Just 15 months after the first cohort of students began taking classes, the Jacksonville University College of Law is preparing to move out of VyStar Tower and into a larger Downtown campus.
The city is reviewing a permit application to build-out four floors at 121 W. Forsyth St. at a construction cost of almost $4.3 million.
“We conducted an extremely thorough evaluation of a large number of options. Close to the courts and in the center of the legal community, it is the most excellent spot of many that we considered,” Randall C. Berg Jr.
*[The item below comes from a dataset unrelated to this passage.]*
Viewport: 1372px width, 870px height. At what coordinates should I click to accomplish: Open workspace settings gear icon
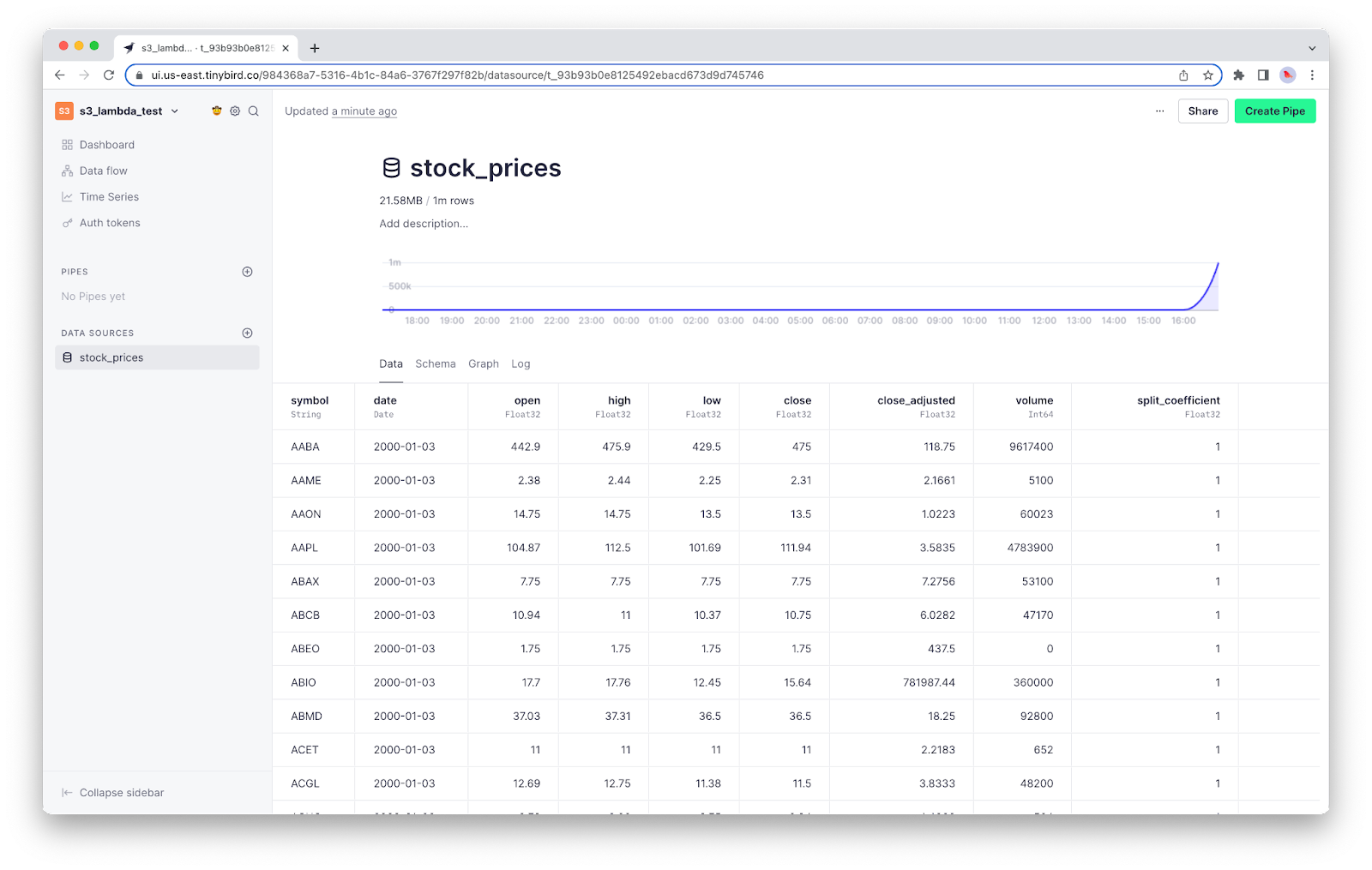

Founding Dean Nick Allard said Nov. 21.
“And it’s close to my favorite hot dog stand at Laura and Forsyth streets,” he said.
The law school’s space in the five-story Building 100 at the corner of Hogan and Forsyth streets that is connected to the 10-story historic 121 Atlantic Place across the street from the Bank of America Tower.
The new multilevel campus was previously occupied by the Jacksonville Transportation Authority’s administrative offices until it moved to the Regional Transportation Center in LaVilla in 2020.
The project scope includes part of the first floor and the entire second, third and fourth floors, totaling 47,355 square feet, about triple JU’s space on the 18th floor at VyStar Tower.
Plans show the name “121 Atlantic Place” will be removed from the front of the building above the door and replaced with “College of Law.”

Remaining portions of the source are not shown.